Una cosa son las telenovelas, y otra es la realidad. Hay quienes no pueden resistirse al drama ajeno, a hablar de ello, a comentarlo y regodearse. No se trata del efecto schadenfrëude, sino del chismorreo, y es que hay personas que tienen una inclinación natural a cotillear. Quizás eres una de esas personas y sabes de qué hablamos: cuándo conoces de primera mano a la víctima de cualquier evento reciente, saltas sobre tu agenda y, uno por uno, extiendes la palabra. No puedes dejar que algo pase sin ser noticia. Si eres ese tipo de persona, quizás te suene alguna de estas cosas.

1La vieja del visillo es tu yo futuro

Neutrex futura ha venido a nuestras oficinas para contárnoslo, te verás igual que José Mota en La Vieja del Visillo de aquí a unos años. Esto del cotilleo no es algo pasajero, dejarlo es más difícil que el tabaco, y va a quedarse un buen tiempo contigo.

2Tienes tu propia red de inteligencia.

Ya sea un grupo de vagabundos que acosa a tus víctimas esperando a que suelten prenda, o varios amigos que acuden a ti con el primer chisme que les llega, tu los consideras tu red de inteligencia… tus pajaritos, si prefieres llamarlos así.

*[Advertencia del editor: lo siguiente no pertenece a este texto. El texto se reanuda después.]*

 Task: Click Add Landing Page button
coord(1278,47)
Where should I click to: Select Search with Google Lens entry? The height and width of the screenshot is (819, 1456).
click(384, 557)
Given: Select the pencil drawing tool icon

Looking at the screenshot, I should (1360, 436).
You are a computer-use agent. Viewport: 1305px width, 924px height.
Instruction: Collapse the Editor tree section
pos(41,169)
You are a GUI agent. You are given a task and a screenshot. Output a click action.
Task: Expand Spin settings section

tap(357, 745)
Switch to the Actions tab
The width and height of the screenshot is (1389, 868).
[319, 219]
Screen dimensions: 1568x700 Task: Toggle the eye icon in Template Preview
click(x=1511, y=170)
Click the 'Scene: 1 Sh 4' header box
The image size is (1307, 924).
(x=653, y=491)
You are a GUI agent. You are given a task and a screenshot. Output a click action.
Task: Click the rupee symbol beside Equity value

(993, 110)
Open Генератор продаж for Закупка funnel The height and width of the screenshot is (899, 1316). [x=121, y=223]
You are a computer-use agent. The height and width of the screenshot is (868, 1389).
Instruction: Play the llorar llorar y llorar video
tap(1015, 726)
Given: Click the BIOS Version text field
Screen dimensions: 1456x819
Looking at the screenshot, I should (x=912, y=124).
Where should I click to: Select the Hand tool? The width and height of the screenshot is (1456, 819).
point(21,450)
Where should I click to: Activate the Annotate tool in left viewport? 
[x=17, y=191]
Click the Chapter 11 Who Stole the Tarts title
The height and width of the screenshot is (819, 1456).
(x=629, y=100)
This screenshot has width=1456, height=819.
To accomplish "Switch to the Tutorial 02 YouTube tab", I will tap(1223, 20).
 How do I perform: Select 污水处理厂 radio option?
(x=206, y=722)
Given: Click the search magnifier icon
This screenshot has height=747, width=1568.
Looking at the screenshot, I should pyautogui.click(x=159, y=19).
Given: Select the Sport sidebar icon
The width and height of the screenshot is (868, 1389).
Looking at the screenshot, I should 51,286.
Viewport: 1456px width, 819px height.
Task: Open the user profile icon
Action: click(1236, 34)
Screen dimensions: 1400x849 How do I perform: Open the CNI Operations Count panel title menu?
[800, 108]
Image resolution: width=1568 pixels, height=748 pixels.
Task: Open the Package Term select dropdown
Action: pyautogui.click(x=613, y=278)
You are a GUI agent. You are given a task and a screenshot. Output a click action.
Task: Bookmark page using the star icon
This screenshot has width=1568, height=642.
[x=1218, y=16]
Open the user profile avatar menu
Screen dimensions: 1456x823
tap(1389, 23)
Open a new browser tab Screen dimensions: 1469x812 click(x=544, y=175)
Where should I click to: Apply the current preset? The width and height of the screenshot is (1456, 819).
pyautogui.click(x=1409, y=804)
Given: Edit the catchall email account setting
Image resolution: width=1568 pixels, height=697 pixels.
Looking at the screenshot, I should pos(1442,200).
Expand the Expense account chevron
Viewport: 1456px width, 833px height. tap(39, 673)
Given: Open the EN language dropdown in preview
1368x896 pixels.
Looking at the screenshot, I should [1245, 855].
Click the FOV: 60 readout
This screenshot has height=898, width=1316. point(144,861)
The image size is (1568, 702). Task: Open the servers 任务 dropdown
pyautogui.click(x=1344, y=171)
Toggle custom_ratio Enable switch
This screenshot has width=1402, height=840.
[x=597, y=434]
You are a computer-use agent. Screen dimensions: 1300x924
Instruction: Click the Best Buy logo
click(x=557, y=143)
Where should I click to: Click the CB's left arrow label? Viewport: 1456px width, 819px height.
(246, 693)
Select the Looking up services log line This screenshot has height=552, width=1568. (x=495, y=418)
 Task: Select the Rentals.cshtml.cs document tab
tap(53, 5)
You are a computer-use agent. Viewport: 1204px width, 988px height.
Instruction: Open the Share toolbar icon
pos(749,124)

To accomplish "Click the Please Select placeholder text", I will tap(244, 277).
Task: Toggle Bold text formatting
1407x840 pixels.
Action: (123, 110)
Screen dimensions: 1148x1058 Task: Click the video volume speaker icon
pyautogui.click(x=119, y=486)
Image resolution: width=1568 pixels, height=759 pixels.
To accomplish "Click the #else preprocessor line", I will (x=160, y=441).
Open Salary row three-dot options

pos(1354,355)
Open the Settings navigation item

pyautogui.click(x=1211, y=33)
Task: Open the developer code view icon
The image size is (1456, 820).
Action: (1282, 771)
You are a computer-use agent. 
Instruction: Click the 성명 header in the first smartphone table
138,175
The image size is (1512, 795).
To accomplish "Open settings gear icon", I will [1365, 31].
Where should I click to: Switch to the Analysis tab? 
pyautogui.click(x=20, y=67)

3Varys de Juego de Tronos te da ternura.

Todas esas sorpresas que vinieron con la última temporada, y ya sabes de cuales hablamos, tú las sabías a los cuatro capítulos de empezar la serie. Si “La Araña” aun no se ha enterado de los cotilleos más jugosos de poniente y tú sí, por algo será.

4Todo el mundo acude a ti para chismorrear.

Ya sea con preguntas o con respuestas. Si quieren saber algo, ahí estás tú, y si tienen nuevas noticias, también serás tú el primero en saberlas.

5Tienes una galería de capturas de pantalla.

Lo primero que hace cualquier profesional en una escena del crimen es sacar una foto, y tú no eres menos. Inmortalizar las pruebas del delito con una captura de pantalla, archivarlo, y crear una galería son los primeros pasos para ser toda una eminencia del chisme en el siglo 21.

6No sabes guardar un secreto.

Claro que no, ¿Qué sería de ti si te llevases todos esos jugosos cotilleos a la tumba? No, nadie va a privarte del placer de predicar las nuevas a los cuatro vientos. Es tu pasión, y tú no eres una persona que desatienda los caprichos del corazón.

7La extorsión es tu arma más letal.

Si algún día quieren meterte en el calabozo, no pasarás mas de quince minutos entre rejas. Eso es porque el agente de turno la noche de los martes, Javi, se pasa los fines de semana de bar en bar, y también de flor en flor. Si se enterase su prometida sería desastroso para la boda, y además han invertido tanto dinero… Aún están decidiendo si quieren cartas de invitación rosa o pastel. No, nadie va a ponerte bajo llave, y si puedes disuadir a un agente de ello… pocas cosas hay que escapen a tu control.

8Hablas por los codos.

No sabes parar: una vez empezaste a hablarle a alguien sobre tu primera comunión, y terminaste en tu confirmación… contándole los tres años de por medio. Y eso que se trataba de ti, llega a ser sobre otra persona y te tirabas tu solo (o sola) de la lengua.

9Los móviles de los demás son tu mayor tentación.

Si hay un asiento libre en el bus al lado de alguien con el teléfono en mano, ese es tu sitio. Conoces mil maneras de disimular tu interés, a veces te pones los auriculares sin encender la música con tal de que parezca que vas a lo tuyo… pero no, sus asuntos son el centro de tu mundo en ese instante. Quieres enterarte de por qué le dijo María que iba a dar su tortuga en adopción, ¡Tiene que haber una explicación coherente!

10Periodista, tertuliano, o agente del CNI.

Si aún estás a tiempo, te recomendamos que hagas de tu pasión una carrera profesional. Cualquiera de estas opciones saciará tus ansias de información, aunque quizás el Cuerpo de Inteligencia sea demasiado confidencial para tu gusto.